El artista Emmanuel Cusnaider, a petición del P. Marcelo Benítez Sch. P., escribió las siguientes líneas sobre el icono que pintó del Beato Joan Roig i Diggle:

Comenzaré con una breve descripción de la técnica del icono: está pintado con pintura al temple, pigmentos naturales con huevo, sobre madera de cedro preparada con levka (tiza en polvo, gelatina, etc.), que es la base más adecuada para la pintura al temple.

Luego de estudiar un poco sobre la vida del beato y comenzar el camino de la oración propia de la iconografía, que consiste en entrar en diálogo amistoso y fraterno con el santo que vamos a representar, nació así la composición del icono.

Me conmovió de Joan su valiente compromiso con la parroquia donde desarrollaba su vida de fe junto a sus hermanos. Su perseverancia en la evangelización en tiempos difíciles. Esto es posible solo por el amor.

Lo veo como un buen modelo para la juventud cristiana. Y llegando al ejemplo de su maestro, de dar la vida perdonando a sus verdugos nos muestra el camino, que no es otro que ser otros cristos en la tierra, amando y sirviendo a todos los que nos rodean.

La aureola naranja fuego simboliza la vida entregada, su martirio, su santidad de vida.

En su mano izquierda lleva la palma del martirio como aparece en el Apocalipsis cuando el vidente de Patmos pregunta sobre quiénes son esa multitud vestida de blanco con palmas en las manos y recibe la respuesta: “Estos son los que vienen de la gran tribulación, los que han lavado y blanqueado sus vestiduras en la sangre del cordero” que a viva voz gritaban “la salvación viene del Señor y del cordero”. De esta manera podemos decir que con su martirio Joan se unió a esa multitud de hombres y mujeres que han derramado su vida por Cristo y cuya sangre, regada por amor, clama al Cielo para que descienda la misericordia de Dios por todos los seres humanos.

En su mano derecha sostiene un rosario signo de su devoción a María. Faltó el signo de su devoción eucarística pero no quería recargar el icono de elementos.

El hecho de que aparezca con un traje es muy significativo pero nada forzado ya que él era un laico y aparece en las fotos con traje, que era la vestimenta habitual de su época y también un signo de la comprensión que el Espíritu Santo va dando a la Iglesia sobre la santidad.

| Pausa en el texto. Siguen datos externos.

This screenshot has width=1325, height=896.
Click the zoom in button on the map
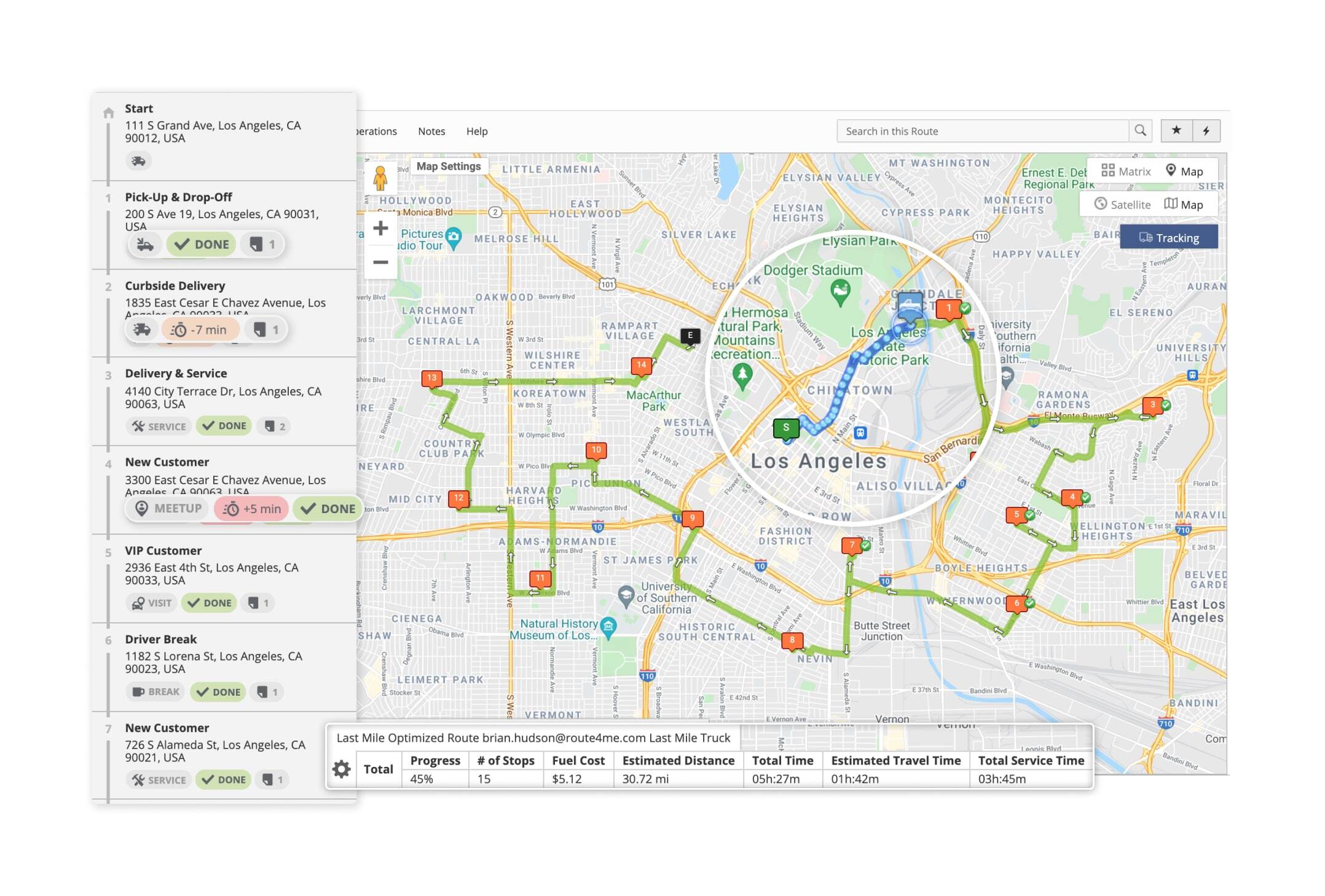click(381, 228)
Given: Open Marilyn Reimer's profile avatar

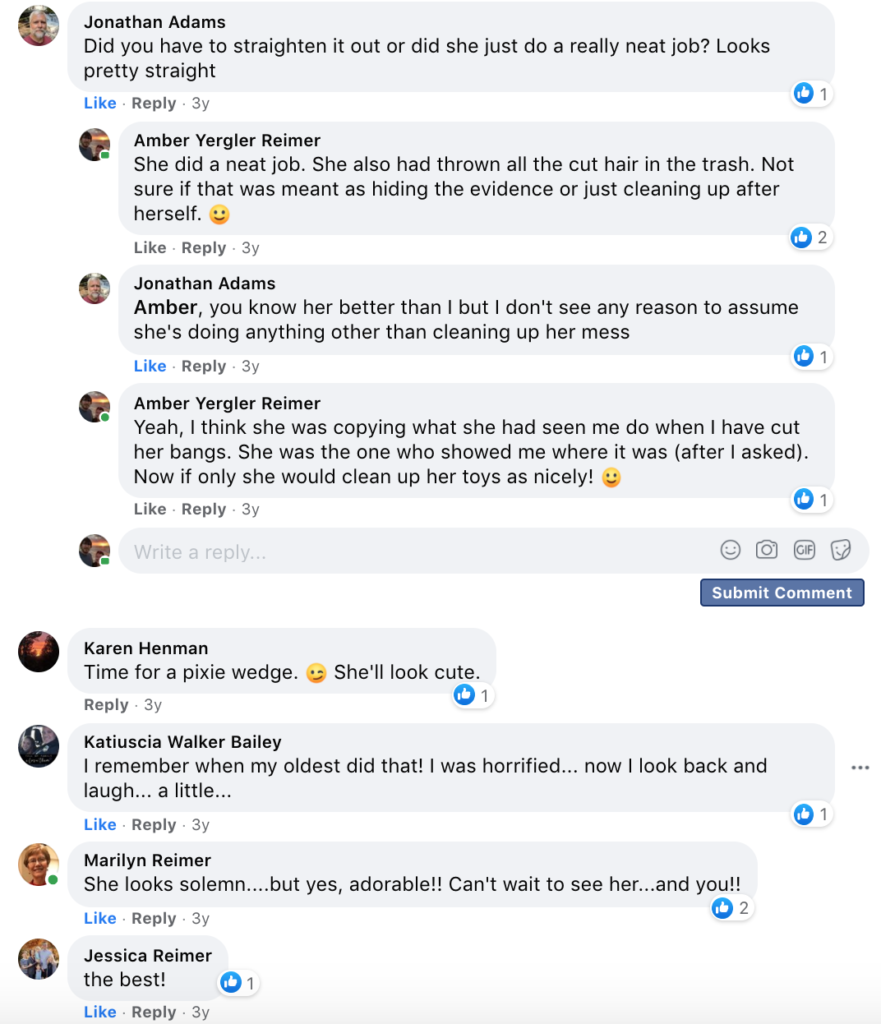Looking at the screenshot, I should click(39, 864).

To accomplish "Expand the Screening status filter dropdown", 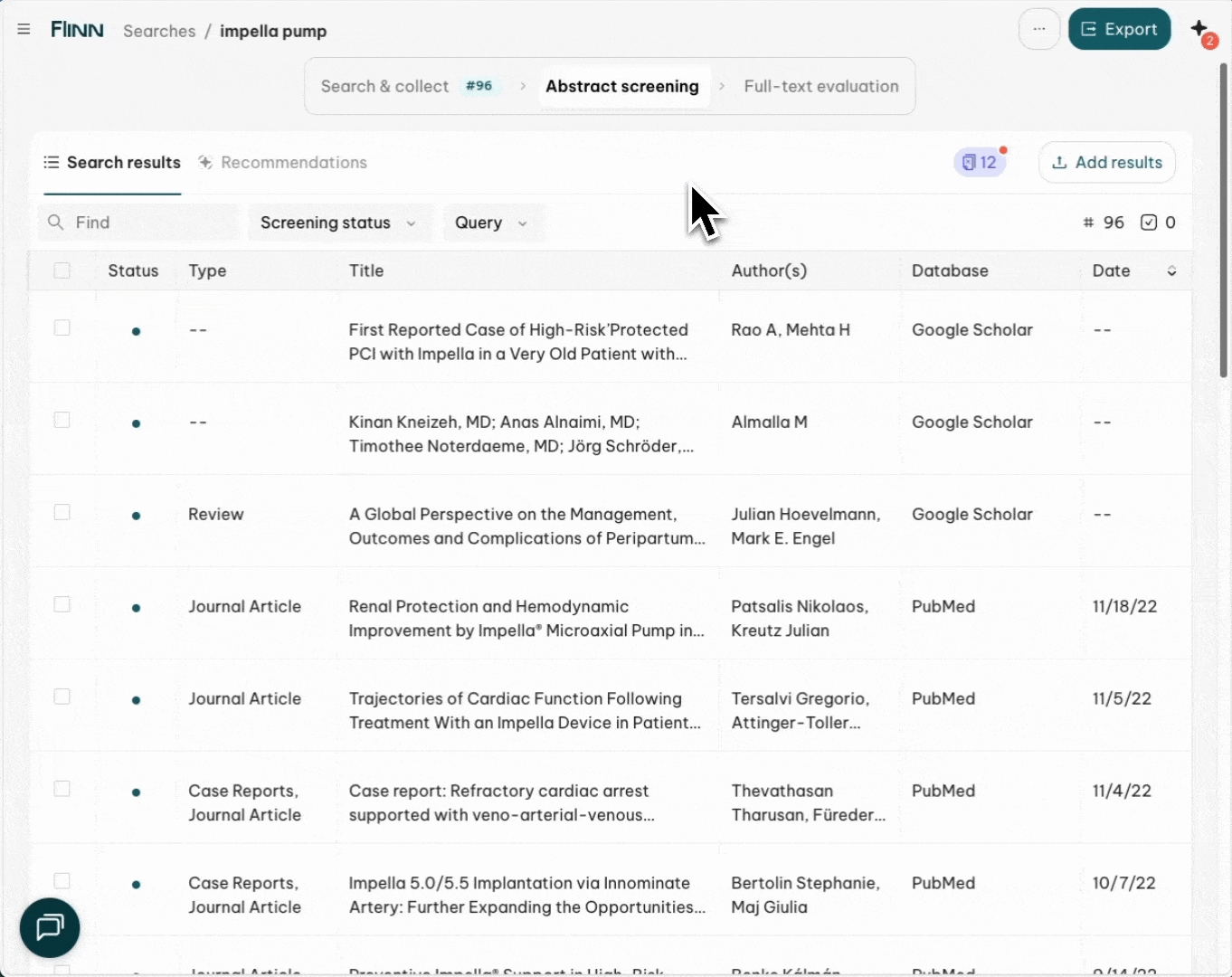I will pos(338,223).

La figura de Joan Roig en el icono aparece casi de frente pero tiene una leve inclinación hacia la derecha y su rostro está de semi-perfil. Esto indica un doble movimiento. Está volcado hacia Dios y a su vez vuelto hacia nosotros como una expresión de la misma liturgia de la Iglesia. Nos mira y entra en comunión con nosotros y a su vez se vuelve hacia el Cielo, hacia Cristo, invitándonos a entrar en comunión con Cristo. Él, como miembro de la iglesia triunfante nos invita a nosotros, iglesia peregrina, a vivir nuestra cotidianidad en la presencia de Dios.

Bendito sea Dios en todos sus santos.